EXERCISE DETAILS: The line containing "Sklep internetowy (728, 1778)" marks the end; copy exactly all lines from the start of the material up to and including it.

GIVEN DATA:
= = = =
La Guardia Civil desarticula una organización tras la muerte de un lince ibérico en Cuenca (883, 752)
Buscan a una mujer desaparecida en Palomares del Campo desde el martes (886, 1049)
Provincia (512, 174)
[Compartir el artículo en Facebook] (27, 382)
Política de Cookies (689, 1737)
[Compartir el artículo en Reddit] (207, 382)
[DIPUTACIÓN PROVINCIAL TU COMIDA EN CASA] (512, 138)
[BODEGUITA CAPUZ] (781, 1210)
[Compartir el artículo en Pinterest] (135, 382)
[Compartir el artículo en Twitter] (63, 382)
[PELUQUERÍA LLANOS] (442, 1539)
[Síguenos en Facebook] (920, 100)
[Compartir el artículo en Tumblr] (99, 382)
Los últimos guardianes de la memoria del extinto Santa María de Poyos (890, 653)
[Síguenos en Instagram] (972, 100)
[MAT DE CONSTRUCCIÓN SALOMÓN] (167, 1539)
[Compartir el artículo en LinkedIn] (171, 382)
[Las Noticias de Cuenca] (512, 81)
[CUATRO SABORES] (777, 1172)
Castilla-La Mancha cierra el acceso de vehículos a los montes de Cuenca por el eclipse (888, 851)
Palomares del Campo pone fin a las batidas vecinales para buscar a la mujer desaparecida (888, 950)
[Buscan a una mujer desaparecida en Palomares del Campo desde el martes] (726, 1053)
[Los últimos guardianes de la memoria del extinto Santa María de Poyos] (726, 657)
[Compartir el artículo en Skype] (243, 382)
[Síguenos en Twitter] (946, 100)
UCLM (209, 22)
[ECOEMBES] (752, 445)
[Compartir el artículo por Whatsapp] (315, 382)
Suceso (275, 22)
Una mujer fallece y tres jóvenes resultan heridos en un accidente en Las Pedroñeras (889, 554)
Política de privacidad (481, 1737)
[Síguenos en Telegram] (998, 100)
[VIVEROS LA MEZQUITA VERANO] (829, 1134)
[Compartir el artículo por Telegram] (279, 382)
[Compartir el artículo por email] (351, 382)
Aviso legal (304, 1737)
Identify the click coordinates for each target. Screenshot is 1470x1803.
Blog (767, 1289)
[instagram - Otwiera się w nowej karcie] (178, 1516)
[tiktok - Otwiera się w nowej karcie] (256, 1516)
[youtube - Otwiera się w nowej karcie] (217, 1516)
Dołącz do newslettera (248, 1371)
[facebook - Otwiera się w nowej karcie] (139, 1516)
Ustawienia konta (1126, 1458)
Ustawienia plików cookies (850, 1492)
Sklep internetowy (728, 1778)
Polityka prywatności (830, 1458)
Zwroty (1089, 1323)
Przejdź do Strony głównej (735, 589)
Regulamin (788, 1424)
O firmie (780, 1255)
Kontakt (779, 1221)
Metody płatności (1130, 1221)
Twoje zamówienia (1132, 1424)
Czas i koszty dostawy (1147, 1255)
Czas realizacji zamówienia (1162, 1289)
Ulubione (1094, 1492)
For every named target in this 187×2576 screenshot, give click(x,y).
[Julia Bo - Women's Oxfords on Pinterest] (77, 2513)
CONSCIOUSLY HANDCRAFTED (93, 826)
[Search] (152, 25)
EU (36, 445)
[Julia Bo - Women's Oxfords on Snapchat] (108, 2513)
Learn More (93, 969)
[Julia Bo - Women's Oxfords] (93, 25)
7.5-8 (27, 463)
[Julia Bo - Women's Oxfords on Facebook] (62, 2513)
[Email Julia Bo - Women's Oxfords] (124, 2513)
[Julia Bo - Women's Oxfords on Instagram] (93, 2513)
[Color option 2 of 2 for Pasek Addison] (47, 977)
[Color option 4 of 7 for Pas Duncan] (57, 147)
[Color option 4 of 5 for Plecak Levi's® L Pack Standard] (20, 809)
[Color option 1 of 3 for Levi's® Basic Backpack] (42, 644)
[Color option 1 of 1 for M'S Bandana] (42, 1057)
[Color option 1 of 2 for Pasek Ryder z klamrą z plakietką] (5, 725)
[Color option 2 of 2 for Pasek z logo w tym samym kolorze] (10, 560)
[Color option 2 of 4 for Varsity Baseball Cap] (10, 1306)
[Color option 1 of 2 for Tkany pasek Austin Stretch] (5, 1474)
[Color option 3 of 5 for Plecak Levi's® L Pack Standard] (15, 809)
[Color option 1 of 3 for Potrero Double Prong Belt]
= = = =
SOLUTION TO THE PROBLEM:
La Guardia Civil desarticula una organización tras la muerte de un lince ibérico en Cuenca (883, 752)
Buscan a una mujer desaparecida en Palomares del Campo desde el martes (886, 1049)
Provincia (512, 174)
[Compartir el artículo en Facebook] (27, 382)
Política de Cookies (689, 1737)
[Compartir el artículo en Reddit] (207, 382)
[DIPUTACIÓN PROVINCIAL TU COMIDA EN CASA] (512, 138)
[BODEGUITA CAPUZ] (781, 1210)
[Compartir el artículo en Pinterest] (135, 382)
[Compartir el artículo en Twitter] (63, 382)
[PELUQUERÍA LLANOS] (442, 1539)
[Síguenos en Facebook] (920, 100)
[Compartir el artículo en Tumblr] (99, 382)
Los últimos guardianes de la memoria del extinto Santa María de Poyos (890, 653)
[Síguenos en Instagram] (972, 100)
[MAT DE CONSTRUCCIÓN SALOMÓN] (167, 1539)
[Compartir el artículo en LinkedIn] (171, 382)
[Las Noticias de Cuenca] (512, 81)
[CUATRO SABORES] (777, 1172)
Castilla-La Mancha cierra el acceso de vehículos a los montes de Cuenca por el eclipse (888, 851)
Palomares del Campo pone fin a las batidas vecinales para buscar a la mujer desaparecida (888, 950)
[Buscan a una mujer desaparecida en Palomares del Campo desde el martes] (726, 1053)
[Los últimos guardianes de la memoria del extinto Santa María de Poyos] (726, 657)
[Compartir el artículo en Skype] (243, 382)
[Síguenos en Twitter] (946, 100)
UCLM (209, 22)
[ECOEMBES] (752, 445)
[Compartir el artículo por Whatsapp] (315, 382)
Suceso (275, 22)
Una mujer fallece y tres jóvenes resultan heridos en un accidente en Las Pedroñeras (889, 554)
Política de privacidad (481, 1737)
[Síguenos en Telegram] (998, 100)
[VIVEROS LA MEZQUITA VERANO] (829, 1134)
[Compartir el artículo por Telegram] (279, 382)
[Compartir el artículo por email] (351, 382)
Aviso legal (304, 1737)
Identify the click coordinates for each target. Screenshot is 1470x1803.
Blog (767, 1289)
[instagram - Otwiera się w nowej karcie] (178, 1516)
[tiktok - Otwiera się w nowej karcie] (256, 1516)
[youtube - Otwiera się w nowej karcie] (217, 1516)
Dołącz do newslettera (248, 1371)
[facebook - Otwiera się w nowej karcie] (139, 1516)
Ustawienia konta (1126, 1458)
Ustawienia plików cookies (850, 1492)
Sklep internetowy (728, 1778)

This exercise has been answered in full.